Google、Androidに「DNS over HTTP/3」対応を追加 ～実装はRust言語

公式ブログ「Google Online Security Blog」

　米Googleは7月19日（現地時間）、Androidで「DNS over HTTP/3」（DoH3）をサポートする方針を明らかにした。「Android 9.0」からサポートされている「DNS over TLS」（DoT）と比べるといくつかの利点があるという。

　「DNS」（Domain Name System）は、ドメイン名とIPアドレスの対応関係を管理する仕組み。たとえば「窓の杜」のドメイン名は「forest.watch.impress.co.jp」だが、接続するためにはこのドメインのIPアドレスがなんなのかを知る必要があるが、その問い合わせ（クエリ）に対しIPアドレスが「202.218.128.212」だと答えてくれるのがDNSサーバーの役割だ。

　最近のWebサイトの多くはHTTPSで暗号化されているが、このDNSクエリが平文のままであればそこが狙われてしまう可能性がある。そこで、「DoT」や「DoH3」といった暗号化技術の導入が業界を挙げて進められている。

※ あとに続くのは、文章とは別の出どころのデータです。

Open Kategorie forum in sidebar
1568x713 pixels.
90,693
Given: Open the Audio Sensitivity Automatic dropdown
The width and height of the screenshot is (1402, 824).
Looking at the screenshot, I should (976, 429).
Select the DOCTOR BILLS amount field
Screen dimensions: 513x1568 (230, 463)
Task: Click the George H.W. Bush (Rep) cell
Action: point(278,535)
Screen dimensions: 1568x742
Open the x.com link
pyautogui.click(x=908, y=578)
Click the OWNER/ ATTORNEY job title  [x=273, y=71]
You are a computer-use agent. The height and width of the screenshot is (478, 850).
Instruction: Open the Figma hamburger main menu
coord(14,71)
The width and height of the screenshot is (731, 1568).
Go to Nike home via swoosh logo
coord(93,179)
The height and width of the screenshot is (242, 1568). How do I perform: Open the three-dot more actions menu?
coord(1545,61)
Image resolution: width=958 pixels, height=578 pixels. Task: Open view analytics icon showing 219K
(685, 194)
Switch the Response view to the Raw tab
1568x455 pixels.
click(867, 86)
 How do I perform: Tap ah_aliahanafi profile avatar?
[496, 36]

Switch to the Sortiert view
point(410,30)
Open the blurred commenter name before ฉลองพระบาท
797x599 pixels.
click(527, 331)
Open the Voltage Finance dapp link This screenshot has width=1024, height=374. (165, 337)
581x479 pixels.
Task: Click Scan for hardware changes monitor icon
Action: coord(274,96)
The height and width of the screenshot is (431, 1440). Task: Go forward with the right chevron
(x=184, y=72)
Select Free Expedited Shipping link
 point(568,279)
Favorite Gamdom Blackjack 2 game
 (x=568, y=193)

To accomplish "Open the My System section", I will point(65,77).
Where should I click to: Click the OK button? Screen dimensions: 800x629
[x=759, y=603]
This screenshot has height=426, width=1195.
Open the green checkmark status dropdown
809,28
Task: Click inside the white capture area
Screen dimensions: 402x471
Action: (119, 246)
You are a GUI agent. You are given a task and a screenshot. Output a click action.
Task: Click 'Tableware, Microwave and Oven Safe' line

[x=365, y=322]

　Androidの「DoH3」対応は「Google Play」システムアップデート経由で配信されており、「Android 11」以降であれば「DoT」の代わりに使われるとのこと。「DoT」と比べたメリットは、おおまかに以下の3点に集約される。

• 「DoT」はリクエスト（要求）とレスポンス（応答）がかならずセットになっているTCPプロトコルを利用するため、リクエストが詰まってしまうと後続の処理がブロックされてしまう。「DoH3」はこの問題が解決されており、混雑が少なくなる
• モバイルデバイスはユーザーが移動するとネットワークが頻繁に切り替わる。「DoT」はそのたびに接続開始処理（ネゴシエーション）をやり直す必要があるが、「DoH3」はそれが不要
• 「DoT」は1回の接続で多くのクエリを効率よく処理できるが、残念ながら接続の寿命はえてしてそれほど長くない。接続を再度確立するコストが高いため、信頼性の低いネットワークでは「DoH3」の方が高いパフォーマンスを発揮することも多い

　同社がこの機能を限定的にロールアウトしてフィールド測定を行ったところ、「DoH3」のパフォーマンスは「DoT」を大きく上回ることが示されたという。たとえば成功したクエリでは、クエリを完了するのにかかる時間の中央値が24％、95パーセンタイルのクエリ時間は44％短縮された。TCPとUDPを直接比較するのはフェアではないかもしれないが、それでもかなりの改善になるはずだ。

「DoH3」と「DoT」のレイテンシ比較（「UDP」は参考値）

　また、DNSリゾルバーの実装にはメモリセーフな「Rust」言語がサポートされた。従来であれば「C++」などの言語で実装するところだが、メモリ管理に伴うセキュリティ脆弱性のリスクを避けるための選択だという。同社はAndroidの「Rust」サポートを進めているが、その成果といえるだろう。